-- Opening Marker --

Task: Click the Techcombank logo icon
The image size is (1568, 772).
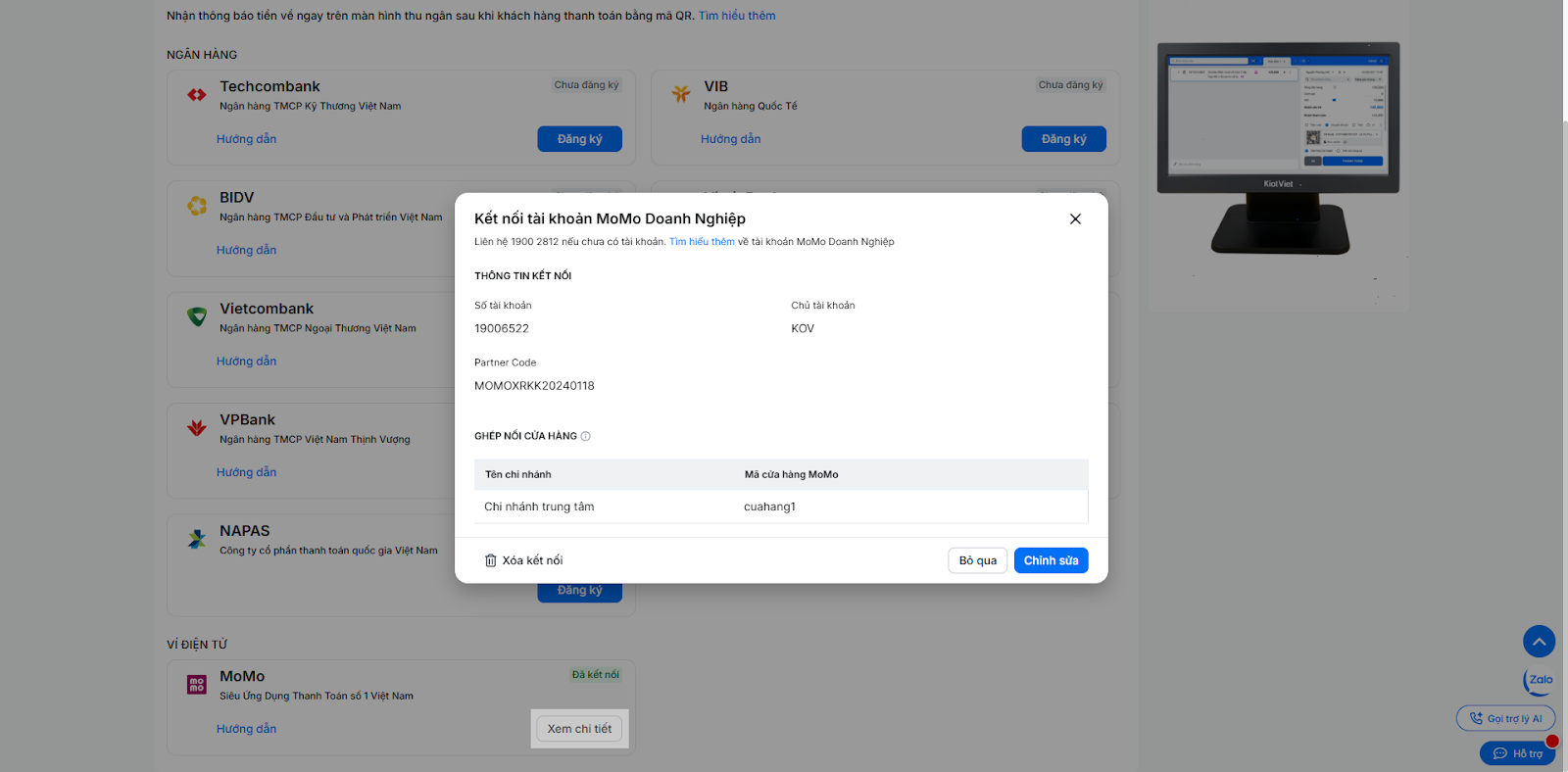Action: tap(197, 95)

-- Closing Marker --
-- Opening Marker --

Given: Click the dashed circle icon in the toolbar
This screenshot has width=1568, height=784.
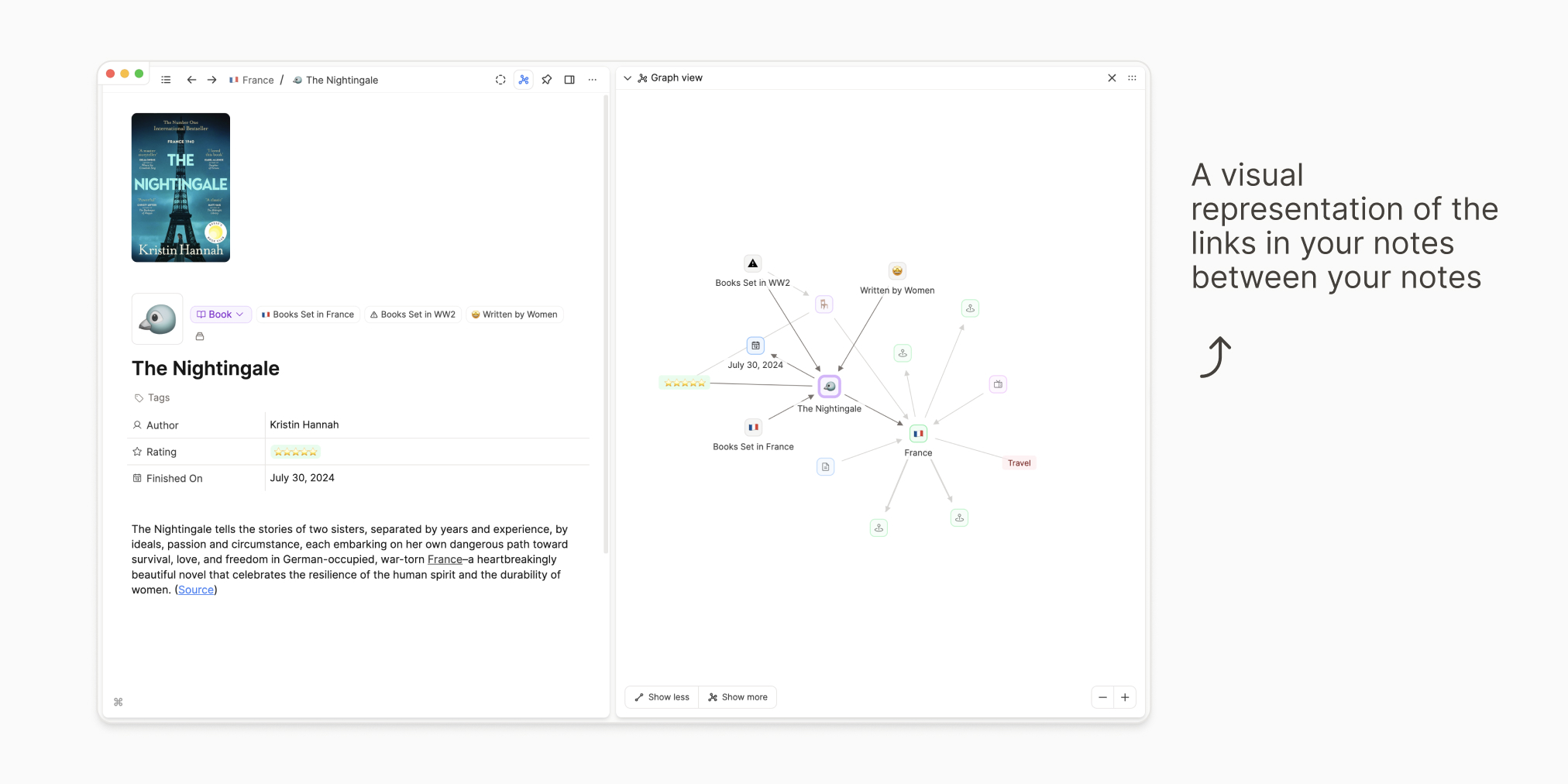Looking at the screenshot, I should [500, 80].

-- Closing Marker --

> **PROBLEM DESCRIPTION**
All lines in the records above with "Click" need to be found and copied.

> **ANSWER SPACE**
Task: Click the Techcombank logo icon
Given: Click the dashed circle icon in the toolbar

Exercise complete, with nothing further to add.